Dataset entries
## start
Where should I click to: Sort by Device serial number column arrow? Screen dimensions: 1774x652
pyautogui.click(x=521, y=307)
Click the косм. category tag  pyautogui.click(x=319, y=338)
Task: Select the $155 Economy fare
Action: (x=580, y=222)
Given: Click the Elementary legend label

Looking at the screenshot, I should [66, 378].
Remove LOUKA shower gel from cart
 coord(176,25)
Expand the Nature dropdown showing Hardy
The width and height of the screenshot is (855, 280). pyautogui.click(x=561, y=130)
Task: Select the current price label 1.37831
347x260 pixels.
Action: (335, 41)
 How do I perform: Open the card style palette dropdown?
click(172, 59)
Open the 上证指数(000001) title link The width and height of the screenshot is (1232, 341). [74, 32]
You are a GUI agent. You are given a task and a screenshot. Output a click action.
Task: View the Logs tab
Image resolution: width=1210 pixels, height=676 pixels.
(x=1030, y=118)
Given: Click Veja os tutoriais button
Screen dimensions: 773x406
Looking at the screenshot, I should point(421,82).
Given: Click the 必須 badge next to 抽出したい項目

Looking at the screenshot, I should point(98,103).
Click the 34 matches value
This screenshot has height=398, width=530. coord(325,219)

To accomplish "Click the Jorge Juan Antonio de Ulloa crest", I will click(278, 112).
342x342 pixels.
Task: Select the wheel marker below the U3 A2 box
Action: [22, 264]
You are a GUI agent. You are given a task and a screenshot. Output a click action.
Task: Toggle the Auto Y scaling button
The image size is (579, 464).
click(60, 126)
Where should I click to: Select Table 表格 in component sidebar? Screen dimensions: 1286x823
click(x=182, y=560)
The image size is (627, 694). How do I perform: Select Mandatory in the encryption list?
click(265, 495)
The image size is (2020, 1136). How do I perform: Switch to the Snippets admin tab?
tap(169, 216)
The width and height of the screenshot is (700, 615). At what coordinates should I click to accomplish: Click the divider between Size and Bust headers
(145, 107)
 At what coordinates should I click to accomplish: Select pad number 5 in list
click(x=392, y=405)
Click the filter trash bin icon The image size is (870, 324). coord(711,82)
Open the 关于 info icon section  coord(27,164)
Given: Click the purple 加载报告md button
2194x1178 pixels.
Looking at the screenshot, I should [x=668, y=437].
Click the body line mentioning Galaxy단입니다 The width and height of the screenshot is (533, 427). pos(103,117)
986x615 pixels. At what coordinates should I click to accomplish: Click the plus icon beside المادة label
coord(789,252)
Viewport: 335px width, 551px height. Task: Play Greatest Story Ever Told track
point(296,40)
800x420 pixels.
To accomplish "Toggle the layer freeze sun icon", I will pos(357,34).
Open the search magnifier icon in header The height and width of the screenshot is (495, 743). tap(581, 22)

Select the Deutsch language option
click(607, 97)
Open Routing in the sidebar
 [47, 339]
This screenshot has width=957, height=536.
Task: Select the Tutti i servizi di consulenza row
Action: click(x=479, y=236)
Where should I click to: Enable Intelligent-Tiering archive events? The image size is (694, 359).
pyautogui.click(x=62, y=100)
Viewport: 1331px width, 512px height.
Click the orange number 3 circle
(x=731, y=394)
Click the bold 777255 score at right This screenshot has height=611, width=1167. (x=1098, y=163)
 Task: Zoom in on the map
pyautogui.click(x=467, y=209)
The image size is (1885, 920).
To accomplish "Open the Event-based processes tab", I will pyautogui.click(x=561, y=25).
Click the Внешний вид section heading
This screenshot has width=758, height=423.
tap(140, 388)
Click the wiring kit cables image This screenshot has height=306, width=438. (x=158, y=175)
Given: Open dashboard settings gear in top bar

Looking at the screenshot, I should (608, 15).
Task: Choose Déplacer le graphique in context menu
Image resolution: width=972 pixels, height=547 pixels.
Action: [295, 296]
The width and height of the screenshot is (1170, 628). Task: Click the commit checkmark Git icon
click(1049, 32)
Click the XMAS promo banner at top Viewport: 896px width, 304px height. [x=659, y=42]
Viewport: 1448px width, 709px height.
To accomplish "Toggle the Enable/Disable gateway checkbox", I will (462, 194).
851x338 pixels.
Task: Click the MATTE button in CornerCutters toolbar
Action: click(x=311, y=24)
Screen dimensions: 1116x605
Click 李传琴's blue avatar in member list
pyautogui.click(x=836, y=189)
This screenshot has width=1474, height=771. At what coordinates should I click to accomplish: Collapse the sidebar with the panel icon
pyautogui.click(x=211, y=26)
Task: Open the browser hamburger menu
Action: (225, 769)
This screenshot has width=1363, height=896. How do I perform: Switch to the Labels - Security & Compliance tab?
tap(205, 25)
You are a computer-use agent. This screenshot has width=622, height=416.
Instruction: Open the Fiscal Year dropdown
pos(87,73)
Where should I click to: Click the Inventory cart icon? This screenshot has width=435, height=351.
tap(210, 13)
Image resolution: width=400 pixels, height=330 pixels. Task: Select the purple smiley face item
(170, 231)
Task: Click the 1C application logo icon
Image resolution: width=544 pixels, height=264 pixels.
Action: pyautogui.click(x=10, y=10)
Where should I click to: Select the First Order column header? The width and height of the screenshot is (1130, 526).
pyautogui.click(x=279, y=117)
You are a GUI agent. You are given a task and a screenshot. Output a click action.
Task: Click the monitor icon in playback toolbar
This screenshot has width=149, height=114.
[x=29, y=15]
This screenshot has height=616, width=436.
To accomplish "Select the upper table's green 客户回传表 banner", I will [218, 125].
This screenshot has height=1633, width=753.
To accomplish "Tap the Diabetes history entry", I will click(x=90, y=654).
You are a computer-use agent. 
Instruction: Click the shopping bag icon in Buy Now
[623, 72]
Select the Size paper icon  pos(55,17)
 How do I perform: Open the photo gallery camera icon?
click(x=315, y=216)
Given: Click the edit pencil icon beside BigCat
## end
### Prompt:
Edit the stretch of the listing from the line containing "Open the search" through the line containing "Action: click(x=479, y=236)" by replacing "Deutsch" with "English", leaving everything else unchanged. Return only those lines.

### Answer for this exercise:
Open the search magnifier icon in header The height and width of the screenshot is (495, 743). tap(581, 22)

Select the English language option
click(607, 97)
Open Routing in the sidebar
 [47, 339]
This screenshot has width=957, height=536.
Task: Select the Tutti i servizi di consulenza row
Action: click(x=479, y=236)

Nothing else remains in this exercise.